• GIVEN ENTRIES:
-- START --

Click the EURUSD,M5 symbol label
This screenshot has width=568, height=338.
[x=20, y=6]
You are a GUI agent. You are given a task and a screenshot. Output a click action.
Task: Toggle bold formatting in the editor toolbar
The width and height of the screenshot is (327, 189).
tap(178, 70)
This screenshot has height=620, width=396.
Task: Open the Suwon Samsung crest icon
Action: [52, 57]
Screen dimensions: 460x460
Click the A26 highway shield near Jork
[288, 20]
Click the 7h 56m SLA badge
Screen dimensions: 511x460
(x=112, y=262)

-- END --
-- START --

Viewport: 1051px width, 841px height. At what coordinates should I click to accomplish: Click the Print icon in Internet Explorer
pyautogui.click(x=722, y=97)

-- END --

• BRIEF: Copy out verbatim the lines of the material from the one holding "Screen dimensions: 460x460" through the one holding "(x=112, y=262)", inclusive.

• THE ANSWER:
Screen dimensions: 460x460
Click the A26 highway shield near Jork
[288, 20]
Click the 7h 56m SLA badge
Screen dimensions: 511x460
(x=112, y=262)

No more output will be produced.